§ Work instructions
Repeat all the lines below exactly, but omit the pictures.

§ Exercise inputs
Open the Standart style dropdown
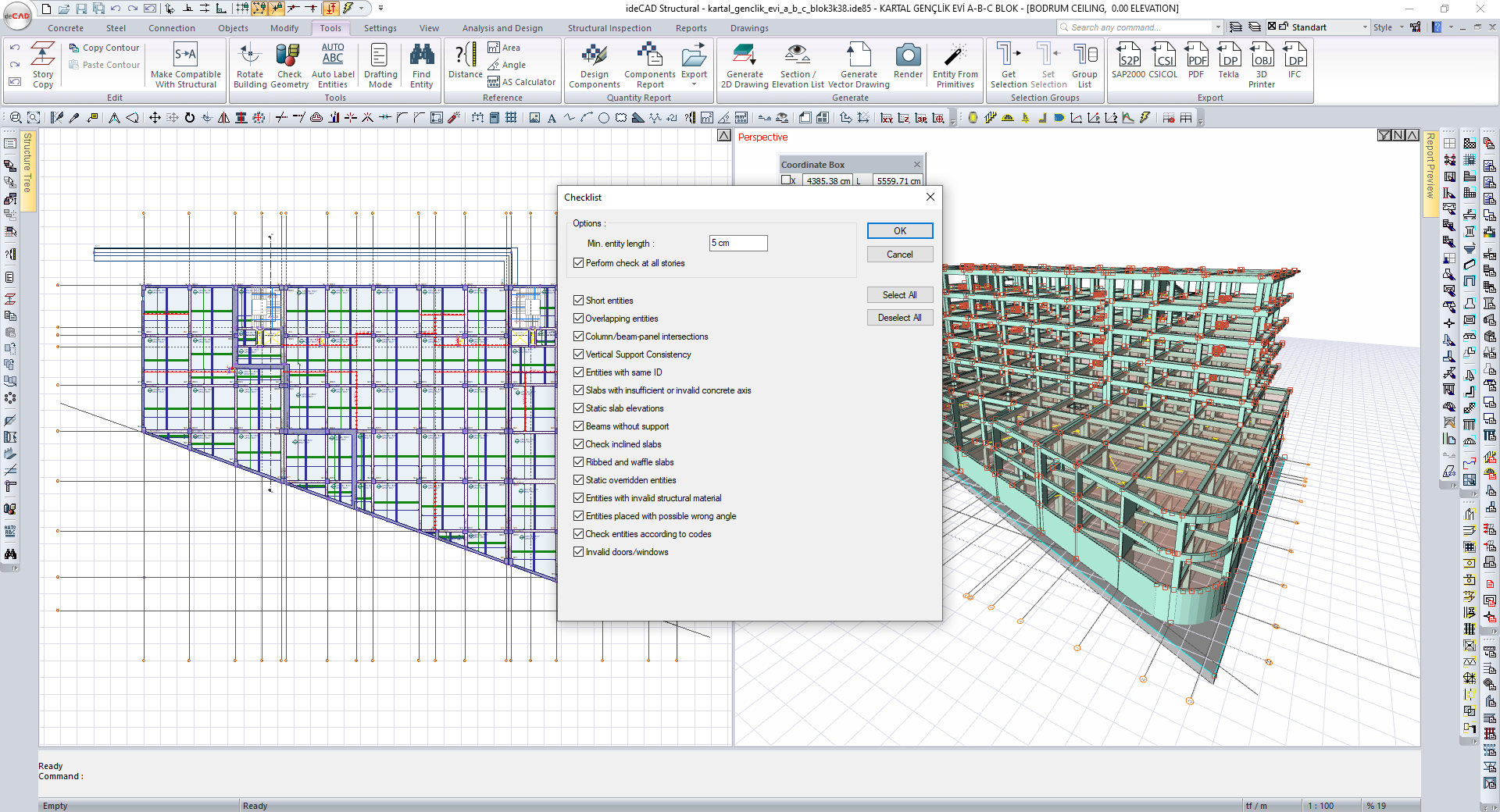 click(1365, 27)
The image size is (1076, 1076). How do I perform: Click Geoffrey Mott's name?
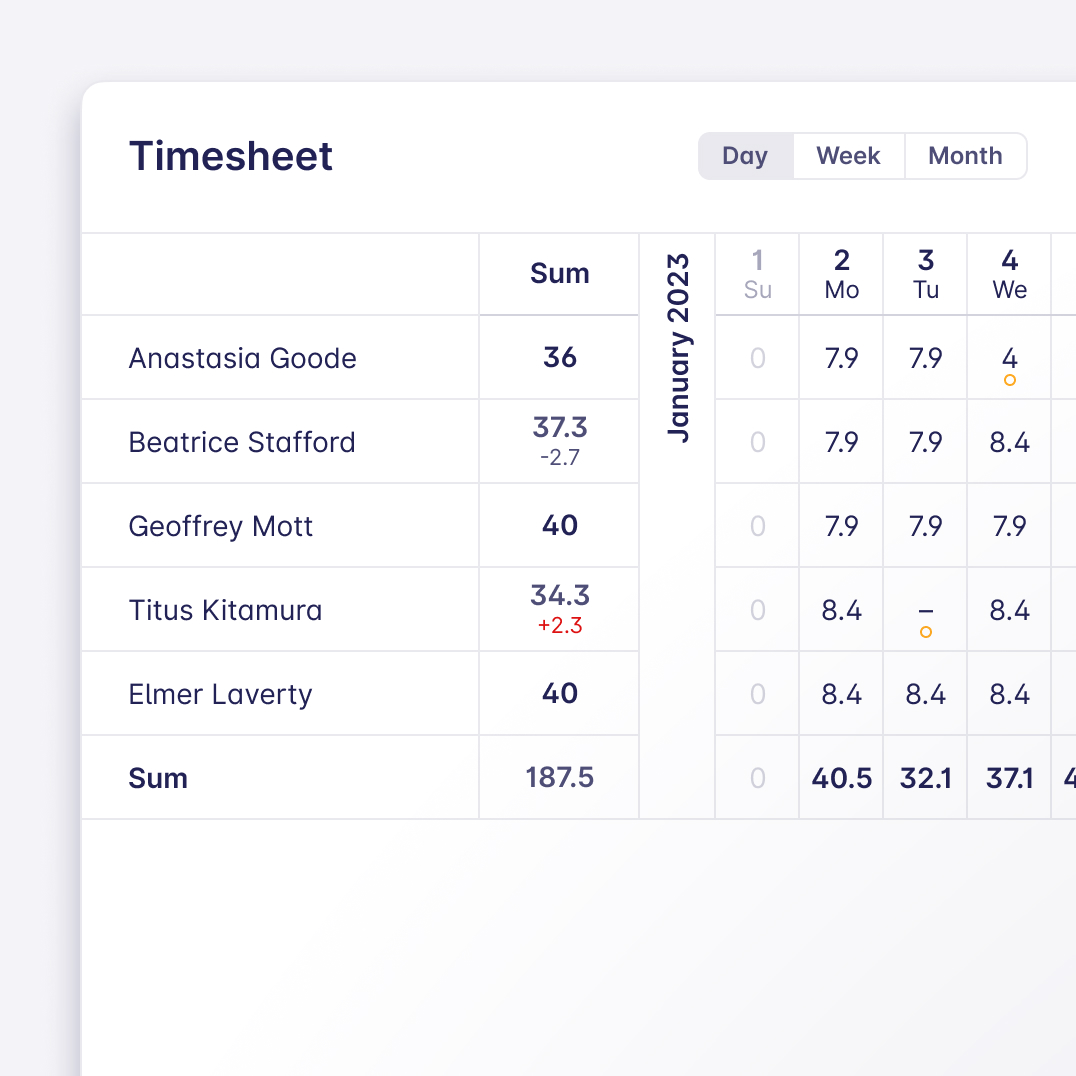tap(221, 526)
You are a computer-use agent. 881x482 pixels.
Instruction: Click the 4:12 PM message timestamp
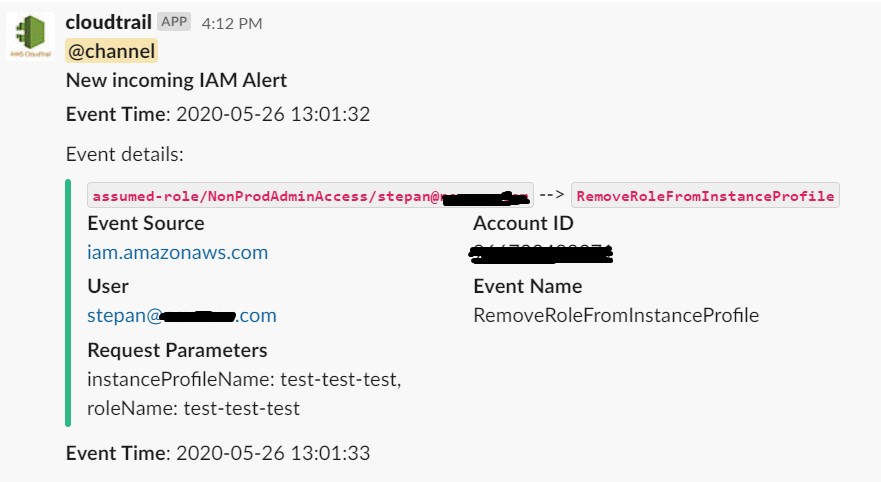[x=231, y=24]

§ Solution
Open the Standart style dropdown
 click(1365, 27)
The image size is (1076, 1076). How do I perform: Click Geoffrey Mott's name?
tap(221, 526)
You are a computer-use agent. 881x482 pixels.
Instruction: Click the 4:12 PM message timestamp
[x=231, y=24]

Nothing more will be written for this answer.